Irrespective of its origin (i.e. AF-db or produced on demand), any model generated by AF2 might contain low-confident regions, as defined by the per-residue confidence score (pLDDT = [0,100]). Regions with pLDDT < 70 are tagged for revision in Memprot.GPCR-ModSim to ensure that long and unstructured regions do not interfere with the subsequent MD simulations. Thus, if the region corresponds to unstructured termini, these are simply removed, while unstructured loops are replaced by a polyalanine linker using MODELLER. The length of this linker is determined by the Euclidean distance between the corresponding termini of the removed region, at a ratio of one residue per two Å. The command-line version of PyModSim, available at the GitHub repository (https://github.com/GPCR-ModSim/), allows for more advanced editing options, such as modification of this ratio, the definition of the loop or termini sections to replace, or the topology, which by default assumes that the N-terminus is at the extracellular side (See Supplementary material 1).
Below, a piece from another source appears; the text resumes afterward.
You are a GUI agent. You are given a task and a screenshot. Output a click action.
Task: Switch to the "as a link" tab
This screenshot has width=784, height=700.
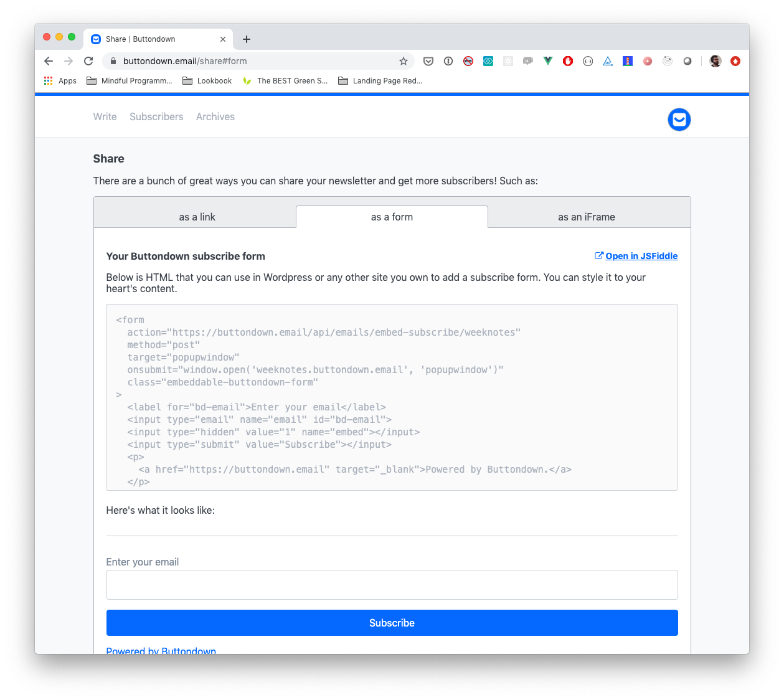pos(197,217)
The output of this module is offered as a downloadable bundled compressed file (model_output.tgz), containing the initial 3D model of the protein, the refined model, and a version of the latest aligned to the plane of the membrane (see Section 2.3), all of them as PDB files, together with the log file reporting the step-by-step output of the PyModSim protocol. In addition, the last 20 lines of this log file are provided on the progress window and dynamically updated, and the user can download it at any point, which is especially useful if the modelling process encountered any issue allowing the user to revise the input file and resubmit the failed job.

2.2 Importing a membrane protein structure

An alternative entry stage on Memprot.GPCR-ModSim is to upload an existing PDB structure of a membrane protein (Fig. 1). This can be just a single-chain protein or a multimer (typical of e.g., ion channels, GPCR oligomers, etc.). In the latter case, the user will be prompted to confirm the chain(s) that should be included in the setup of the MD simulation, indicating which transmembranal chains are used to orient the protein in the membrane (see Section 2.3). The input structure can additionally include non-protein elements (ligands, ions, structural waters, cholesterol molecules, etc.), which are recognized by the system and revised by the user, who shall specify which of these molecules should be included in the simulation and determine the class (i.e. water, ion or organic molecule) and formal charge, for further processing. Memprot.GPCR-ModSim includes a new FAQ section (https://memprot.gpcr-modsim.org/qa/) to advise novel users how to pre-process a PDB file prior uploading to Memprot.GPCR-ModSim, to fulfil the requirements of the GROMACS engine and minimize job failures.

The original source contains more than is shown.